Example 11.3.0.9. Let $q: \operatorname{\mathcal{C}}\rightarrow \operatorname{\mathcal{D}}$ be a functor between ordinary categories which is a fibration in sets (Definition 4.2.3.1), so that the induced map $\operatorname{N}_{\bullet }(q): \operatorname{N}_{\bullet }(\operatorname{\mathcal{C}}) \rightarrow \operatorname{N}_{\bullet }(\operatorname{\mathcal{D}})$ is a right fibration, and in particular a cartesian fibration. Then the homotopy transport representation $\operatorname{hTr}_{\operatorname{N}_{\bullet }(q)}$ of Construction 5.2.5.7 is given by the composition

\[ \operatorname{\mathcal{D}}^{\operatorname{op}} \xrightarrow { \chi _{q} } \operatorname{Set}\hookrightarrow \mathrm{h} \mathit{\operatorname{Cat}_{\infty } }, \]

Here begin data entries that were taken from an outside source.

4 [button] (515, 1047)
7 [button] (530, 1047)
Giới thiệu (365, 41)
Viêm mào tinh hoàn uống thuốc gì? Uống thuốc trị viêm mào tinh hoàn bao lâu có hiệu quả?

where $\chi _{q}$ is the transport representation of Construction 11.10.5.7 and $\operatorname{Set}\hookrightarrow \mathrm{h} \mathit{\operatorname{Cat}_{\infty }}$ is the fully faithful embedding which associates to each set $X$ the associated discrete simplicial set, regarded as an $\infty $-category.